Vision-CAIR / MiniGPT-4

Open-sourced codes for MiniGPT-4 and MiniGPT-v2 (https://minigpt-4.github.io, https://minigpt-v2.github.io/)
https://minigpt-4.github.io
BSD 3-Clause "New" or "Revised" License
25.4k stars 2.91k forks source link

Error when preparing Vicuna v0 weights? Can I use Vicuna v1.1? #25

Closed JosephPai closed 1 year ago

JosephPai commented 1 year ago

Hi,

Thanks for releasing the interesting work. I'm trying to deploy it on my server. However, I encountered some difficulties when preparing Vicuna weights.

When apply the delta weights of Vicuna to the original LLaMa weights, I always got vocab mismatch error like this: RuntimeError: The size of tensor a (32000) must match the size of tensor b (32001) at non-singleton dimension 0 I've searched issues in the FastChat repo but didn't find effective solution. The author of FastChat suggests to directly move to Vicuna v1.1 since they have fixed a lot of issues in the new version.
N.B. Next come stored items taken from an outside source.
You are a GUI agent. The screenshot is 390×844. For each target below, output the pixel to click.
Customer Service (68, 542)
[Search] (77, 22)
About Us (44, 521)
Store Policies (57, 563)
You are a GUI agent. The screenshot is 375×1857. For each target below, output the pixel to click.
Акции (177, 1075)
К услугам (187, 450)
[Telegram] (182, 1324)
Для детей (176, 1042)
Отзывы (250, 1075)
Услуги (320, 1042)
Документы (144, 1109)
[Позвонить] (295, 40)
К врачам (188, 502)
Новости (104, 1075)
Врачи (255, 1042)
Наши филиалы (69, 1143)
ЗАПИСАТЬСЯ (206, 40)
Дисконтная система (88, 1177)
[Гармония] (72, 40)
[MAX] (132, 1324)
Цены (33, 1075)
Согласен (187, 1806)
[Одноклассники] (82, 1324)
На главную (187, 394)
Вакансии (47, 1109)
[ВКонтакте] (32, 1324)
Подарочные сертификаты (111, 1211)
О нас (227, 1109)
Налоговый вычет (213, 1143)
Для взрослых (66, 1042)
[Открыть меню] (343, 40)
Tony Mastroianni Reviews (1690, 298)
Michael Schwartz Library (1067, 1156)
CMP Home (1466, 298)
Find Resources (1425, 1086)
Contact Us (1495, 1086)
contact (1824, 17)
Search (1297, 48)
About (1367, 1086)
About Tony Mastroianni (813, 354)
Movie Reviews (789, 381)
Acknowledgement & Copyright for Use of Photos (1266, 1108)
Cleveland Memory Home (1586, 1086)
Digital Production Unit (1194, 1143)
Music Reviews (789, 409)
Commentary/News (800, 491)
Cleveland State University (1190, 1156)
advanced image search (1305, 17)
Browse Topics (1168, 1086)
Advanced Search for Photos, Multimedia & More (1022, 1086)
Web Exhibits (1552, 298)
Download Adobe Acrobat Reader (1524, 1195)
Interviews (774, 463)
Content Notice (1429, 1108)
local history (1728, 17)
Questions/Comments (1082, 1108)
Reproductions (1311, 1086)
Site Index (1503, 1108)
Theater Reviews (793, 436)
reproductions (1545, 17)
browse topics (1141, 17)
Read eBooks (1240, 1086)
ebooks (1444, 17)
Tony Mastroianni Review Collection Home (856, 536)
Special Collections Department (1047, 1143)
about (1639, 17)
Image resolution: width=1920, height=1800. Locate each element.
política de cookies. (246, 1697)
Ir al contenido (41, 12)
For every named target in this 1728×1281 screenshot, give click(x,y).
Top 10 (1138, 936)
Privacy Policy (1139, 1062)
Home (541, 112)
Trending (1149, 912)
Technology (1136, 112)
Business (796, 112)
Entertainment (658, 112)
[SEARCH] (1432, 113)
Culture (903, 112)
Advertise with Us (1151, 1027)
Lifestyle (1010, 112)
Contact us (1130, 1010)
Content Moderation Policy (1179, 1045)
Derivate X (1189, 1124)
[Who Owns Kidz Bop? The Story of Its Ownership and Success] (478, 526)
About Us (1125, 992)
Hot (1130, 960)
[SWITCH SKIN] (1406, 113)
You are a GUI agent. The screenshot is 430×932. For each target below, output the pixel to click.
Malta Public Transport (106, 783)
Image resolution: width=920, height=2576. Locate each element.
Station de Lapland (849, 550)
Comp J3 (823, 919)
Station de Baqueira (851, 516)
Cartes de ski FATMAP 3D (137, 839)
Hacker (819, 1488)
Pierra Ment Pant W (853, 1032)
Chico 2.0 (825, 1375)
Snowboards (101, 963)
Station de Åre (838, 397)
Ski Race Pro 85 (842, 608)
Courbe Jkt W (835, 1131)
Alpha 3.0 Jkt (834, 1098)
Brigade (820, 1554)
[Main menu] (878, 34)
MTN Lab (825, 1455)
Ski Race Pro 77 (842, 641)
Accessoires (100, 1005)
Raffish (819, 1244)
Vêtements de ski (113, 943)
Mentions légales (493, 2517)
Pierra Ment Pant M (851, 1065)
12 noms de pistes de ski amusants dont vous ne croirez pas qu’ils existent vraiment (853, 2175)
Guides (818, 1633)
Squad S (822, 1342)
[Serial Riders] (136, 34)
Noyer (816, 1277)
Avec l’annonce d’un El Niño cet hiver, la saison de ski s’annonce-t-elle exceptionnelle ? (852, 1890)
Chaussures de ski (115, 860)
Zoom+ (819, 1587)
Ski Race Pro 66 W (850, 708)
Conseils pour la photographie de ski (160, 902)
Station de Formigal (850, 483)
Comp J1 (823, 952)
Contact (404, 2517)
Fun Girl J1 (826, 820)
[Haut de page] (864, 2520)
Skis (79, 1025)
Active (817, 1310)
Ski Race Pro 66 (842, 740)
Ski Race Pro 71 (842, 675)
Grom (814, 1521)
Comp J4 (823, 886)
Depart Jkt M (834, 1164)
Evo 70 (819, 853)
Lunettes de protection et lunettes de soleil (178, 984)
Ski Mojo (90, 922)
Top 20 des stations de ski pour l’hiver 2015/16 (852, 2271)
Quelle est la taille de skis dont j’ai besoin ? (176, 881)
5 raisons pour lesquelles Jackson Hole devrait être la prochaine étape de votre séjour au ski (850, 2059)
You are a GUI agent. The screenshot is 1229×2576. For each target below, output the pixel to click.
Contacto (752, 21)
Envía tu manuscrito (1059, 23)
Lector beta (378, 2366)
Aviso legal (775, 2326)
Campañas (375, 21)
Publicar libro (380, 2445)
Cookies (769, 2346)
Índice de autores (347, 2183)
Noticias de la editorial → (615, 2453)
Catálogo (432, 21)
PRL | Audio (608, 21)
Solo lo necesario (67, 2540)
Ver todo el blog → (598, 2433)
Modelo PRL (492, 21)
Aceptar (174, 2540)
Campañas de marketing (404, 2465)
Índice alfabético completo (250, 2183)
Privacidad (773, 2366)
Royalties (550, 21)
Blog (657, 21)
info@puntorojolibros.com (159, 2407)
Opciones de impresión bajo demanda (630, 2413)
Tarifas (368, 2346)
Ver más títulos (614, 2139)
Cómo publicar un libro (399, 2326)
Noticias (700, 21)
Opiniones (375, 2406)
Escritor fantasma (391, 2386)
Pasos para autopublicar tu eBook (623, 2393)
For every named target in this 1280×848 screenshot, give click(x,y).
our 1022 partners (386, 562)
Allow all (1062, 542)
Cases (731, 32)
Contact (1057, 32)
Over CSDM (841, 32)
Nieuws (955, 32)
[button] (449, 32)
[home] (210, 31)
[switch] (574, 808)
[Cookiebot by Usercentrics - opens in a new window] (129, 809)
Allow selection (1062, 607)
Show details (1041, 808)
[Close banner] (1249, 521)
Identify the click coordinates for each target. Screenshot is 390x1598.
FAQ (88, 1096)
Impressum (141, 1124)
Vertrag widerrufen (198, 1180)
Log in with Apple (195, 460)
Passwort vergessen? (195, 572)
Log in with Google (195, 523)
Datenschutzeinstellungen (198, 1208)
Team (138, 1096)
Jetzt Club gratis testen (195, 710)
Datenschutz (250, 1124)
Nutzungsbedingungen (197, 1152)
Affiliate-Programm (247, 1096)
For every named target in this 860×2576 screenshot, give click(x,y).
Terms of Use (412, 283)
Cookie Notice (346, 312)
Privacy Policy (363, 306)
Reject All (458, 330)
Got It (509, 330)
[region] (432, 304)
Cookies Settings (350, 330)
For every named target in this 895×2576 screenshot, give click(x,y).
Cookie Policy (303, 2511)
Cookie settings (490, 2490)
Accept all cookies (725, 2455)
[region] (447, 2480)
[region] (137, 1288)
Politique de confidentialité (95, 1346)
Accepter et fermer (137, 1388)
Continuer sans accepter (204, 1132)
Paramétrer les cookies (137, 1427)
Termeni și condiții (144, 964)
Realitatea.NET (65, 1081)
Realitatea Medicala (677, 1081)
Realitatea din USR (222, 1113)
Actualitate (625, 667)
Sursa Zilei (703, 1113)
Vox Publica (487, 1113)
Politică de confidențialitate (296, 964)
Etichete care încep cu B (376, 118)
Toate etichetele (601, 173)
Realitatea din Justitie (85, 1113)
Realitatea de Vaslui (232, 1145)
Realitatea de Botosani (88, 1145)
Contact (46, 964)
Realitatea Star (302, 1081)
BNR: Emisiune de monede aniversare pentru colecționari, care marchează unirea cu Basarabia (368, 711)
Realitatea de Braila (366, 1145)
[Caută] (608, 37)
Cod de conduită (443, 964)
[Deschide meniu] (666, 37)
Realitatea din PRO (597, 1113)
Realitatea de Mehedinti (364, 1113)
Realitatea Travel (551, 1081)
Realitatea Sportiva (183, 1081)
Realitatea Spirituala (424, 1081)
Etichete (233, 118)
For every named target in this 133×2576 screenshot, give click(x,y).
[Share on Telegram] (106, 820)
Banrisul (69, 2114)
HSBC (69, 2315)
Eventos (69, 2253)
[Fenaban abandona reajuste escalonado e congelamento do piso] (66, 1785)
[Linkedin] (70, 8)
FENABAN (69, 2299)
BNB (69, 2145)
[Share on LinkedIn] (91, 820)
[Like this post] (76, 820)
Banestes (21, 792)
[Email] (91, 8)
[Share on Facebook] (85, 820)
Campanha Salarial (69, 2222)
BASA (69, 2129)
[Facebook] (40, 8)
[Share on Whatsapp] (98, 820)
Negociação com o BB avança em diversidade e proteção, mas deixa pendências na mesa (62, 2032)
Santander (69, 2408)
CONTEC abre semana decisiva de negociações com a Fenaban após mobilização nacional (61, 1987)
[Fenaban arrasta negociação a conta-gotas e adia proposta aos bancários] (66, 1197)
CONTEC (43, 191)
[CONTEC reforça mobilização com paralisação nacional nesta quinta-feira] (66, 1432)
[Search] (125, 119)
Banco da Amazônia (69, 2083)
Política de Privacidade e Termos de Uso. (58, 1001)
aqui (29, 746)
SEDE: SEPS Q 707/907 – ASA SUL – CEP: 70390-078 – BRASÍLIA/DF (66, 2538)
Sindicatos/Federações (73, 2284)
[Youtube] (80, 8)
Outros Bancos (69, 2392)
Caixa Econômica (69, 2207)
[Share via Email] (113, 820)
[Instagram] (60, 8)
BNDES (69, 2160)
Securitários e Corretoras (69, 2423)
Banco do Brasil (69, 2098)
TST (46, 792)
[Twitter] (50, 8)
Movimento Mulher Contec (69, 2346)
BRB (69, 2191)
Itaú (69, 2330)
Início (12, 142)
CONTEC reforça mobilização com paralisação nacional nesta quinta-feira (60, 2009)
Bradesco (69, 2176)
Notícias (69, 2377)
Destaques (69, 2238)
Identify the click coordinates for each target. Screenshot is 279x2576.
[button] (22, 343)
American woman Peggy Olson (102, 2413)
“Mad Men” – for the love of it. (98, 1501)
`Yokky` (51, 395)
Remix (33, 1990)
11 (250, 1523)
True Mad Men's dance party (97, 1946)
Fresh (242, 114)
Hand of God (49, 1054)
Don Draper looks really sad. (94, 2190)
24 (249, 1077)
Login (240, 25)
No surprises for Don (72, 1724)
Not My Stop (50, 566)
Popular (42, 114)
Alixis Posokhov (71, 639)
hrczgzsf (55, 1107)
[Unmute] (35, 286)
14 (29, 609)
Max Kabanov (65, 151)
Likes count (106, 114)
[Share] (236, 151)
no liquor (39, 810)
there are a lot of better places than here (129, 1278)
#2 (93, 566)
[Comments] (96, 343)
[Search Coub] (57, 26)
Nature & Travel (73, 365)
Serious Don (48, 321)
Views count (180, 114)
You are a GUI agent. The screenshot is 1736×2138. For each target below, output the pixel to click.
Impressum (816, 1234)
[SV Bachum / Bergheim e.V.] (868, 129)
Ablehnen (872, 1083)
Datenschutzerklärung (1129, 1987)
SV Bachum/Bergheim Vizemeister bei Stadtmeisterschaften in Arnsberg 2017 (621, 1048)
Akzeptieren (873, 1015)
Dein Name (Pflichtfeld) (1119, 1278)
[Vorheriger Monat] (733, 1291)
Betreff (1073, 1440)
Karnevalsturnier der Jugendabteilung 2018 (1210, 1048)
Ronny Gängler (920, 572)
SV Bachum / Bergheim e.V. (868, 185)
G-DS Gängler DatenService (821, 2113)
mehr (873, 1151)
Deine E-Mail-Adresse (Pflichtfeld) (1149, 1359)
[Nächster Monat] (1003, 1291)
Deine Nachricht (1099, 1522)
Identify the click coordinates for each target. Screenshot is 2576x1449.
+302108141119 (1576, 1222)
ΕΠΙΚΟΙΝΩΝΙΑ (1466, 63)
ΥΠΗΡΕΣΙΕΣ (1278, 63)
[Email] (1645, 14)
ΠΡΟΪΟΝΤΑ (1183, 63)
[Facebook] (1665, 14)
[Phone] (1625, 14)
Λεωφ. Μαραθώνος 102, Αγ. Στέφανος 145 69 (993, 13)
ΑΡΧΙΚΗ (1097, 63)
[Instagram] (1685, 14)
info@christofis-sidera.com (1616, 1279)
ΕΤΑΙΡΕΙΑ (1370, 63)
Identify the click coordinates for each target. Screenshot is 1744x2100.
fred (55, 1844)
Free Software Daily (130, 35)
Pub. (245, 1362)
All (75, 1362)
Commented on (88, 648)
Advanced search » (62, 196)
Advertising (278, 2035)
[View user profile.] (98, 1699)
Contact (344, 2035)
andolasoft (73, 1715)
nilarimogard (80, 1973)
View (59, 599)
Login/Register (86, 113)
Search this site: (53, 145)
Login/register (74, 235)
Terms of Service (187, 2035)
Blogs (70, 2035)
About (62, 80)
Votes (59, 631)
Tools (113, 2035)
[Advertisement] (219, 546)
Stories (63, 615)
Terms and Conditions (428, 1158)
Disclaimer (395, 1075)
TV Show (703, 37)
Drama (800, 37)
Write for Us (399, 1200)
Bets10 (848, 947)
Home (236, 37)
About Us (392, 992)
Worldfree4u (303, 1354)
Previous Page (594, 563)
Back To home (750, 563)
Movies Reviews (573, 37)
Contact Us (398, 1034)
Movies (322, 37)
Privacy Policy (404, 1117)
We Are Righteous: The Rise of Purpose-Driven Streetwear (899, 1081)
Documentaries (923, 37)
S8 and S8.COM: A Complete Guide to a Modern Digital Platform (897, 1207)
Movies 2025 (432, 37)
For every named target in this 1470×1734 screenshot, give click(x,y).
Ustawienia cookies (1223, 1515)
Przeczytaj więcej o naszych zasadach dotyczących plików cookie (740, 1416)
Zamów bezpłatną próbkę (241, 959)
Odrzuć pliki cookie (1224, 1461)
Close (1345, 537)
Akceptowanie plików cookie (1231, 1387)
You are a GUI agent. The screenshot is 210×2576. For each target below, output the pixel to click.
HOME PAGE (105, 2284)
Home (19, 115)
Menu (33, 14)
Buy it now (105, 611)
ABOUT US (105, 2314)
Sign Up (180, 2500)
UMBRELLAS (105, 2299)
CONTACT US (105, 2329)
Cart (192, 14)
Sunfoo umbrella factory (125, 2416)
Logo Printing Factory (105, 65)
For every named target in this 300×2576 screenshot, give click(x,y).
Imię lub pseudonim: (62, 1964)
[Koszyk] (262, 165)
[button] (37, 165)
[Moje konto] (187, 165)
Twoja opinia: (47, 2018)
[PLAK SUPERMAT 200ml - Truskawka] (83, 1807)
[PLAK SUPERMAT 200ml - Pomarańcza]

I'd like to ask 1) Do you have any experiences/suggestions to solve the issues I encountered? 2) Do you think it's feasible to directly move to Vicuna v1.1? I noticed that in the new version, they have some changes, like the separator has been changed from ### to </s>. I'm not sure if it is compatible with MiniGPT-4.

Thanks!

linkct commented 1 year ago

I encountered the same issue. Note that per the Vicuna official repo, Vicuna-v0 is only compatible with FastChat version <= v0.1.10, so pip install fschat==0.1.10 solved it for me.

MrToy commented 1 year ago

same issue,looking forward to providing vicuna v1.1

JosephPai commented 1 year ago

I encountered the same issue. Note that per the Vicuna official repo, Vicuna-v0 is only compatible with FastChat version <= v0.1.10, so pip install fschat==0.1.10 solved it for me.

@linkct This solution works for me. Thanks!

LARRYMIN commented 1 year ago

can change the source code of fastchat.model.apply_delta

if delta_state_dict[name].size(0)==32001:
    state_dict[name] += delta_state_dict[name][:32000, :]
else:
    state_dict[name] += delta_state_dict[name]
feymanwang commented 1 year ago

can you show the line number to add?

WynMew commented 1 year ago

can you show the line number to add?

line 107 I guess.